Task to carry out:
In the text about the Wagner Group, which company published Prigozhin's audio statement?

Text for analysis:
>>

All is not well in the private Russian army known as the Wagner Group, an adjunct to the regular Russian military. The billionaire owner of Wagner, Yevgeny Prigozhin, has been spouting off about supplies, especially ammunition, not going to his fighters.
Wagner troops are currently engaged around the key administrative hub of Bakhmut — of minor strategic importance. It’s not going particularly well. In fact, Prigozhin has been complaining bitterly about his men getting slaughtered for lack of air transport and ammunition.
According to Prigozhin, the Ministry of Defense and the chief of the General Staff gave orders not to supply the controversial private army with ammunition or assist it with air transport.
Prigozhin is a close confidant of Russian President Vladimir Putin, but Putin appears to be siding with the Ministry of Defense in this bureaucratic war. And that could be a major reason Prigozhin is running his mouth about “treason” being committed by top Russian military leaders.
“There is quite simply direct obstruction going on,” Prigozhin said in an audio statement published by the Concord Group, another of his companies.
“This can be equated with high treason,” he said, adding that because of the lack of ammunition, his men were “dying en masse.”
Prigozhin and the Ministry of Defense have clashed repeatedly in the past. In January, Prigozhin accused the Russian military of attempting to take credit for Wagner group victories in the conflict, claiming that his forces had captured the eastern Ukrainian salt-mining town of Soledar without any involvement from the Russian military.
The Ministry of Defense denied the charges.
In a statement, Russia’s Ministry of Defense denied “excited declarations” that ammunition had been held up for volunteers in “assault detachments” fighting around Bakhmut, and said priority had been given to making sure those groups were well equipped. The ministry did not identify whose declarations it was responding to.

<<

Dataset:
>>

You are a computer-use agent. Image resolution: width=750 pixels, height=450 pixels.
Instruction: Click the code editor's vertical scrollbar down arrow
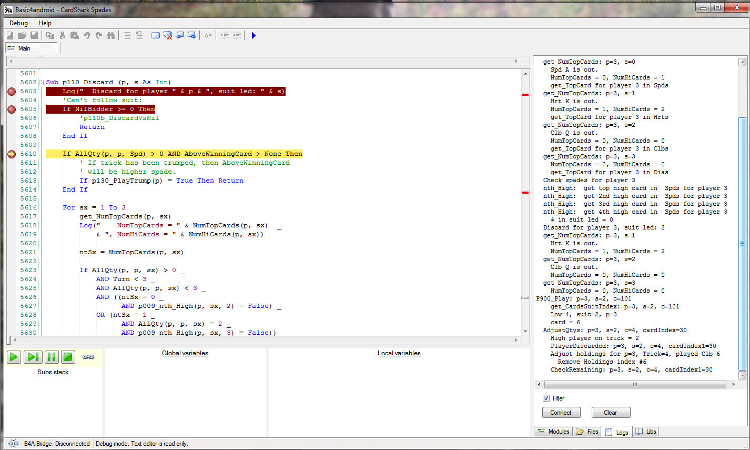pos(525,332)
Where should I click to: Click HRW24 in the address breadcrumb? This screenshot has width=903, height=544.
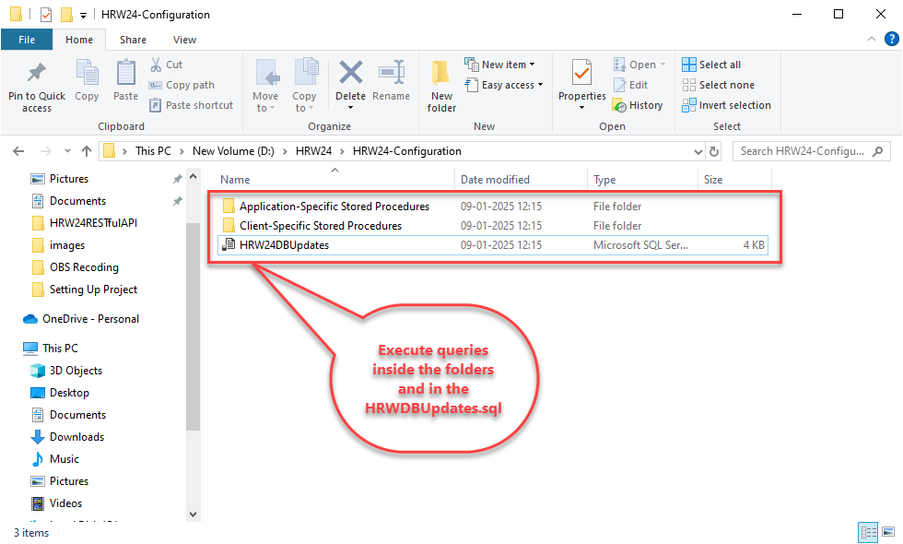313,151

<<
>>

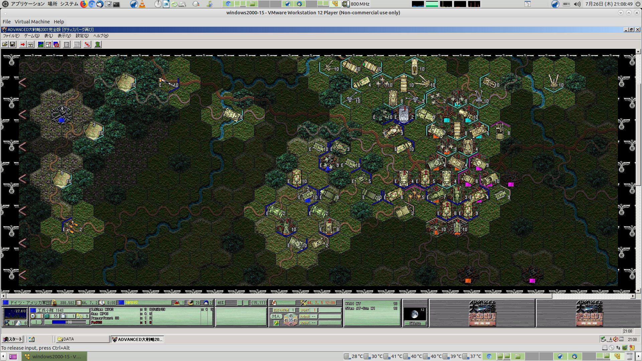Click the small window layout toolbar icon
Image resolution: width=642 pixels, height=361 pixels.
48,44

<<
>>

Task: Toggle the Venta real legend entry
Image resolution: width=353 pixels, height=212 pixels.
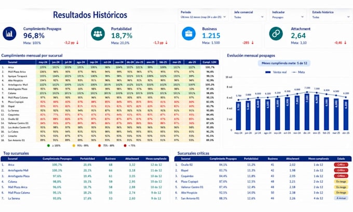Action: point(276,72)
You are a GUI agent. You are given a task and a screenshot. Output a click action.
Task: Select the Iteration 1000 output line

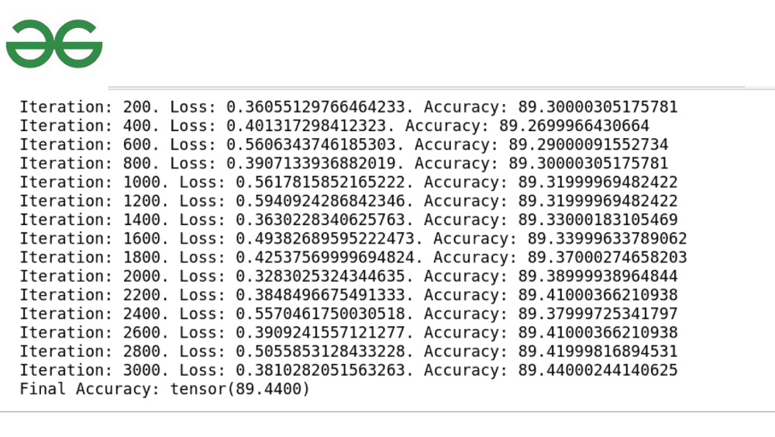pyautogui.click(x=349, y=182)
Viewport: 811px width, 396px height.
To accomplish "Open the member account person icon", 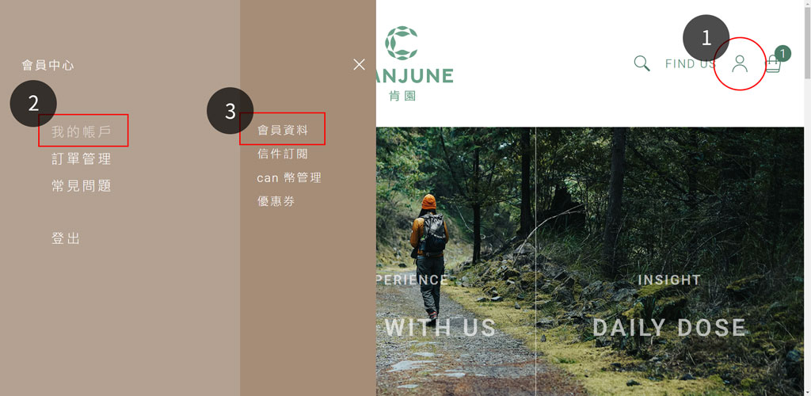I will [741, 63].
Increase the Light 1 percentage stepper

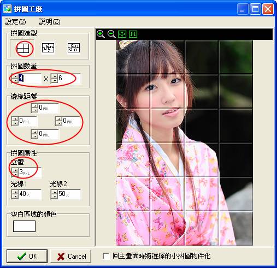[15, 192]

<<

Exercise result:
The Concord Group, another of Prigozhin's companies.